Tee Osborne-Bell lives in the UK. She is going blind. She writes a blog in which she says: “Disability is the wrong word. It implies that I have a disadvantage to others, when in fact it just means that I have an alternative view.” On October 17, Tee wrote a blog she called “Getting a Handle On Things“. In that piece she talks about her guide dog – a faithful companion whose age and condition is getting to the point where they will have to soon part company. Tee is preparing now for a new dog. She has to be assessed. What is her life style? Her personality? Her expectations? She writes that, just because you have had a guide dog once, it is not automatic that you will get another.

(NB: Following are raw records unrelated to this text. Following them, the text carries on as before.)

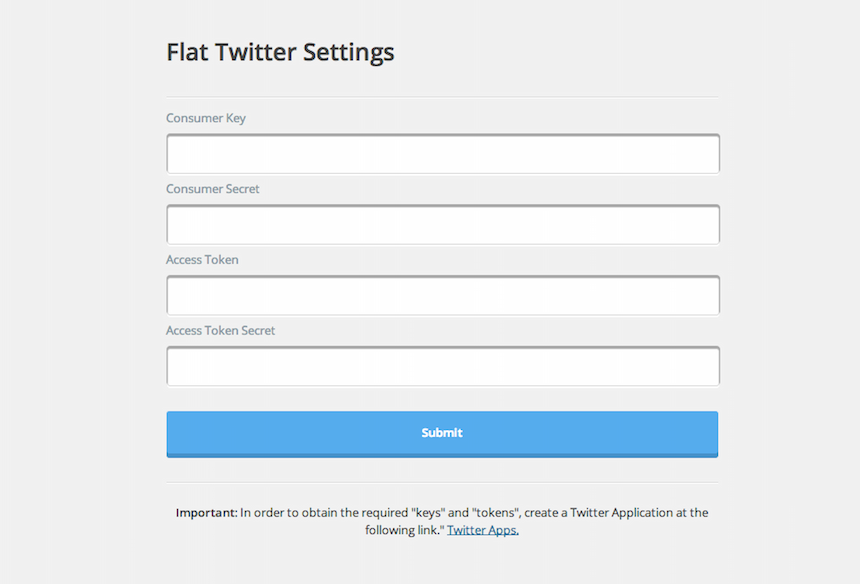Click the Flat Twitter Settings heading
860x584 pixels.
(280, 53)
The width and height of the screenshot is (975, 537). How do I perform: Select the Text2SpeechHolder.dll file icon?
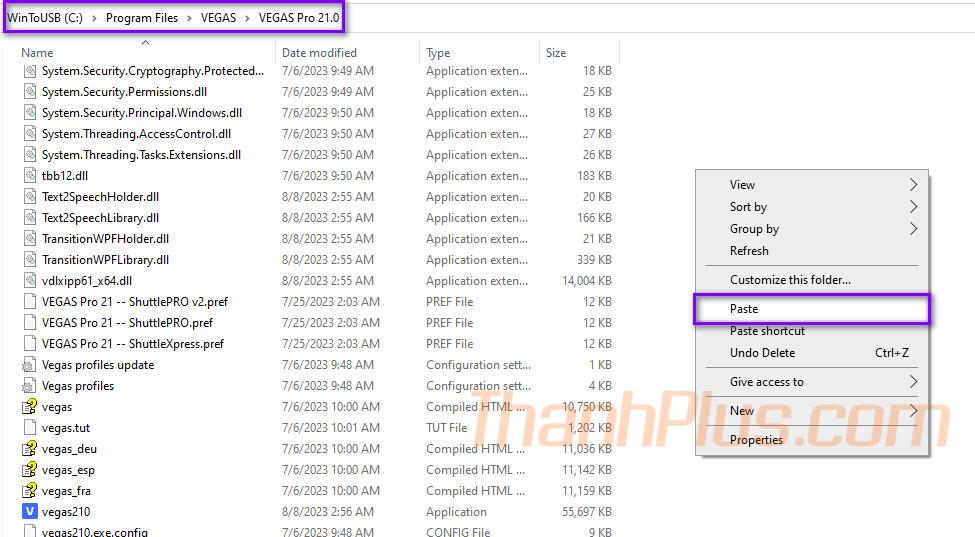pos(29,197)
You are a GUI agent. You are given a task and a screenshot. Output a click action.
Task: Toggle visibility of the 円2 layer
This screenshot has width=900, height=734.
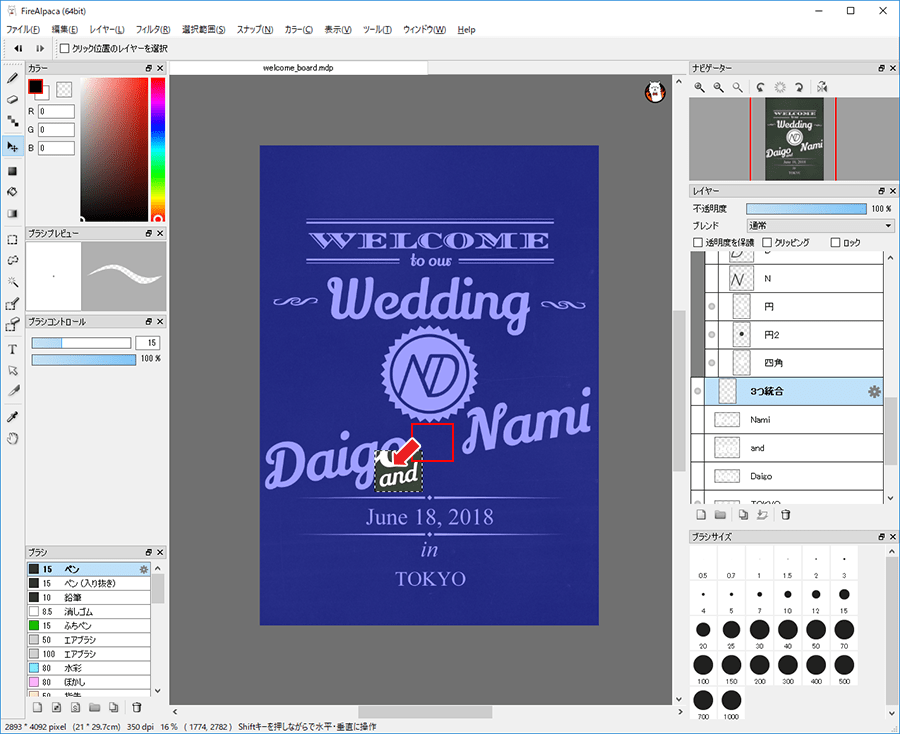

Some folks say life is a blur. Things happen so fast these days. The challenge is to discern which “blurs” are ones we have to adjust to, and which ones are our own creations that put us and others in danger. Jesus says: “I am the light of the world. Whoever follows me will never walk in darkness.” (John 8:12.) Whatever our situation, Christ brings clarity where there is confusion, light instead of darkness, life in the place of death.
Blessings to you today.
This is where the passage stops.